--- Extrait ---

A une récente émission (Forum de la RTVC) sur le vote d’Haïti contre le Venezuela, les trois invités ont tous conclu à la fin de l’émission que le but de la politique étrangère d’Haïti doit être de « défendre les intérêts d’Haïti ». Cela semble clair et direct mais il ne l’est pas. Car, avec une pensée sociale et politique dominée chez nous par un matérialisme de bas étage, ce genre d’affirmations cache un non-dit : que ces intérêts sont essentiellement matériels. Et quand je dis « matériel » ici, il faut comprendre des intérêts qui peuvent se traduire en fer et en béton.
C’est ce sous-entendu philosophique qui explique aussi pourquoi tant de voix proéminentes se lèvent pour dire qu’il nous faut laisser tomber les Taiwanais pour embrasser la Chine continentale qui fait miroiter à nos yeux autoroutes et hôtels. Il semble même que les Chinois étaient prêts à « ranje Pòtoprens pou nou ». Nous sommes devenus fous !

---

• **Exercices**:
[A] Recopiez le passage de l'extrait qui va de « C’est ce sous-entendu » à « devenus fous ! » en substituant « aéroports » à « hôtels ».
[B] D'après l'extrait, que fait miroiter la Chine continentale ?
Les données ci-après proviennent d'une autre source.

--- Données ---

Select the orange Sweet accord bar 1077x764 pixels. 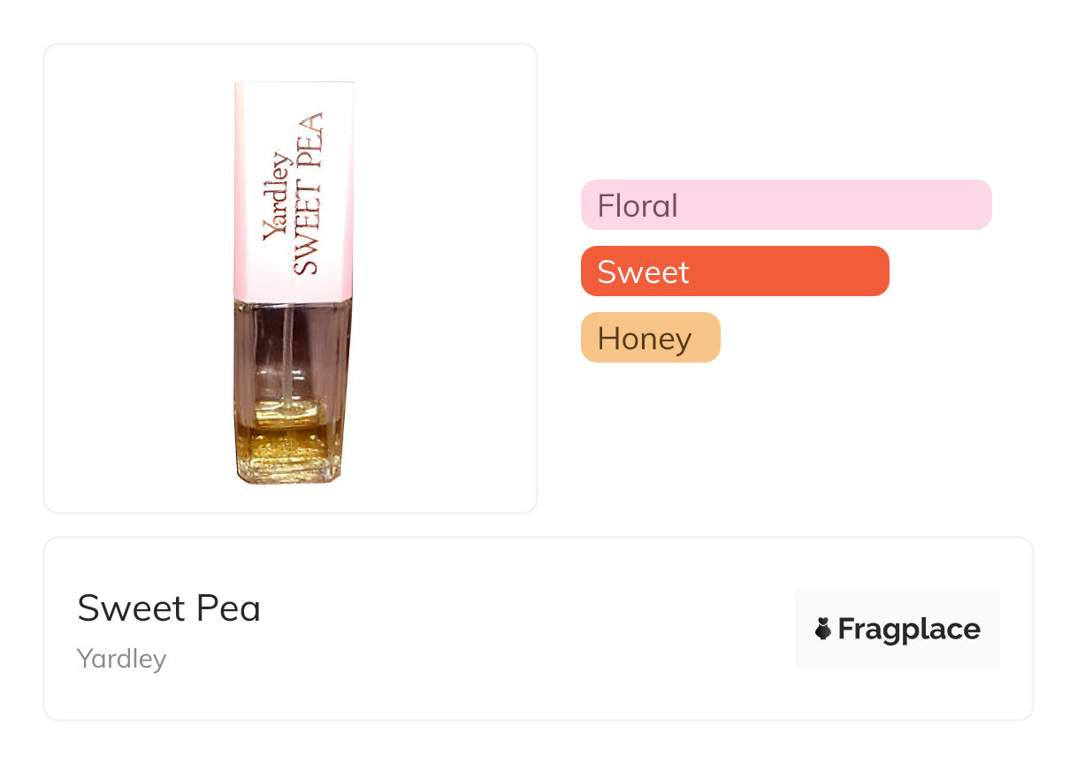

---

• **Réponses**:
[A]
C’est ce sous-entendu philosophique qui explique aussi pourquoi tant de voix proéminentes se lèvent pour dire qu’il nous faut laisser tomber les Taiwanais pour embrasser la Chine continentale qui fait miroiter à nos yeux autoroutes et aéroports. Il semble même que les Chinois étaient prêts à « ranje Pòtoprens pou nou ». Nous sommes devenus fous !

[B] Des autoroutes et des hôtels.